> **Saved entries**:
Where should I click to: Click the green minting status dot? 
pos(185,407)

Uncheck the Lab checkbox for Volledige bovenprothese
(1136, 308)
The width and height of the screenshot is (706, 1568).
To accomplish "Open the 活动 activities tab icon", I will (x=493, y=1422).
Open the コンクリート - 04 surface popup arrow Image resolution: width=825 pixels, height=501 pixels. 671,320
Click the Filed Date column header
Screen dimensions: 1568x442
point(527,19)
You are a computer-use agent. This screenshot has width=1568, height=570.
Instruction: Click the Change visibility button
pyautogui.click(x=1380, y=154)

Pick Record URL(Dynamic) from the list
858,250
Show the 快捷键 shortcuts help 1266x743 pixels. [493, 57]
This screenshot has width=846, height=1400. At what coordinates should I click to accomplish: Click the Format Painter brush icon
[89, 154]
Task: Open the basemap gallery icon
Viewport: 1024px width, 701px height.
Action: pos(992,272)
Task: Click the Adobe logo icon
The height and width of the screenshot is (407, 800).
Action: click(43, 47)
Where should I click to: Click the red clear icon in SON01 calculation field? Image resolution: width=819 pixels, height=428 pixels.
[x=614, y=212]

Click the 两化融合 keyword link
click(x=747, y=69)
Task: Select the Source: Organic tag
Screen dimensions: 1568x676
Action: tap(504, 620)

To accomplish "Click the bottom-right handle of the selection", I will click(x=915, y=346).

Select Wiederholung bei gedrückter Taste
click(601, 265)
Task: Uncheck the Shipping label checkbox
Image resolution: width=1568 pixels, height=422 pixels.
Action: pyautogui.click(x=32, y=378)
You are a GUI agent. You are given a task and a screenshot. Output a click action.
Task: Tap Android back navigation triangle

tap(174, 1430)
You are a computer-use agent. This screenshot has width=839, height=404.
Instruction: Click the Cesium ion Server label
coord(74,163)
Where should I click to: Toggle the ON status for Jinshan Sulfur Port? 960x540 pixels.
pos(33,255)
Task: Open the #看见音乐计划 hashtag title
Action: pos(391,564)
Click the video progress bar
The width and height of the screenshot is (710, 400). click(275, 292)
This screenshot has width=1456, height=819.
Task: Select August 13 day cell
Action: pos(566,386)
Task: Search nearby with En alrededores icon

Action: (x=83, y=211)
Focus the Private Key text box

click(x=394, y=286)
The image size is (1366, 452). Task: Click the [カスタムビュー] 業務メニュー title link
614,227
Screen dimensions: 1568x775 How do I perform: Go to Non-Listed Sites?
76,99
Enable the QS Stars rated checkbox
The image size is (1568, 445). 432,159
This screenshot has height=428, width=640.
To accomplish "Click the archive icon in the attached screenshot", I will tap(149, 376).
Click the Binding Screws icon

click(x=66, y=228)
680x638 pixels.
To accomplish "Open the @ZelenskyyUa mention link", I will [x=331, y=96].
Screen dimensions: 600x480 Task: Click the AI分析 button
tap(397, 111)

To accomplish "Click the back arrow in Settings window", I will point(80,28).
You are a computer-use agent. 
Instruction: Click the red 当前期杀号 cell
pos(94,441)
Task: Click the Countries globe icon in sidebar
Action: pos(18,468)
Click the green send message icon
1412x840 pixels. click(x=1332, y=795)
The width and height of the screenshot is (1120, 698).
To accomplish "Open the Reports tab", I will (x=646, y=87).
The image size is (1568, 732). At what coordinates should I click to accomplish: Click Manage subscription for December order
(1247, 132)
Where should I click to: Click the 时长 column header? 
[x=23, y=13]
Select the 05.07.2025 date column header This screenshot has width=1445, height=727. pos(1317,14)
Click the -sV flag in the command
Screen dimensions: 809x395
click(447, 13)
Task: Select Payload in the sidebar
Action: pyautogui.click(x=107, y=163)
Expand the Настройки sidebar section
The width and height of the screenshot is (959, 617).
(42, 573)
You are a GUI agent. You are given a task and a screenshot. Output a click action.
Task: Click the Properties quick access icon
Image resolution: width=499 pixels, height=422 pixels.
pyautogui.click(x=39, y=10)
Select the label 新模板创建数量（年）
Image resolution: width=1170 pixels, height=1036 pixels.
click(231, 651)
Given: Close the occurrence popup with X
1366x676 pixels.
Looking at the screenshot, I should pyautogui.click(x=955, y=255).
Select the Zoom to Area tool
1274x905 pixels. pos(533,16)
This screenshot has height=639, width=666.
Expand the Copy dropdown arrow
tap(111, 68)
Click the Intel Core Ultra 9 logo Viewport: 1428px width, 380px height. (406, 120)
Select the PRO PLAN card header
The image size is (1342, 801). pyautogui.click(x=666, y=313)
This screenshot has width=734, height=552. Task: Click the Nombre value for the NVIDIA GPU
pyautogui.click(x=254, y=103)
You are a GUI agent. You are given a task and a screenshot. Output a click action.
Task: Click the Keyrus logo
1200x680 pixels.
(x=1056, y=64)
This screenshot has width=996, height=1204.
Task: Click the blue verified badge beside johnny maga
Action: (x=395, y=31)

> **TO DO**:
Quote exactly the stretch of lines above that starts at the first one and ends at the line with "Show the 快捷键", and nothing beyond it.

> **SOLUTION**:
Where should I click to: Click the green minting status dot? 
pos(185,407)

Uncheck the Lab checkbox for Volledige bovenprothese
(1136, 308)
The width and height of the screenshot is (706, 1568).
To accomplish "Open the 活动 activities tab icon", I will (x=493, y=1422).
Open the コンクリート - 04 surface popup arrow Image resolution: width=825 pixels, height=501 pixels. 671,320
Click the Filed Date column header
Screen dimensions: 1568x442
point(527,19)
You are a computer-use agent. This screenshot has width=1568, height=570.
Instruction: Click the Change visibility button
pyautogui.click(x=1380, y=154)

Pick Record URL(Dynamic) from the list
858,250
Show the 快捷键 shortcuts help 1266x743 pixels. [493, 57]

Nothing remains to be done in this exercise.